Broadly speaking, responsible data practices for managing and publishing on data leaks from whistleblowers and other sources need to take the following points into consideration (this list is likely not exhaustive!):
- speedy, high quality publication of data leaks relevant to the public interest
- explicit communication about data provenance, governance, and quality taking care to protect sources when relevant
- appropriate planning for preservation and accessibility of large leaks, where relevant (the most obvious being well-organised repositories for preservation and search)

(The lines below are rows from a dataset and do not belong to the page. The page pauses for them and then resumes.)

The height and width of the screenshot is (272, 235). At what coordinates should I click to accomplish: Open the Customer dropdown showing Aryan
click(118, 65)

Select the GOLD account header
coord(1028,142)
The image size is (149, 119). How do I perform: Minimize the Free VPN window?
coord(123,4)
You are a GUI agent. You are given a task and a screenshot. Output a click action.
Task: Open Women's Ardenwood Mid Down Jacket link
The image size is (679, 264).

- operational security and residual data that can expose anonymous sources
- explicit principles for responsibly managing, publishing, reporting, and verifying data dumps
- whistleblower policies and media practices that create an enabling environment for whistleblowing and legal protections for whistleblowing
Caring for the people in the data
Data leaks and whistleblowing inherently requires sharing data without the consent of its creators or owners. In fact, in many cases, data owners are often the target of data leaks. However, owners of the data are unlikely to be the only people reflected in a dataset that hasn’t been treated in advance.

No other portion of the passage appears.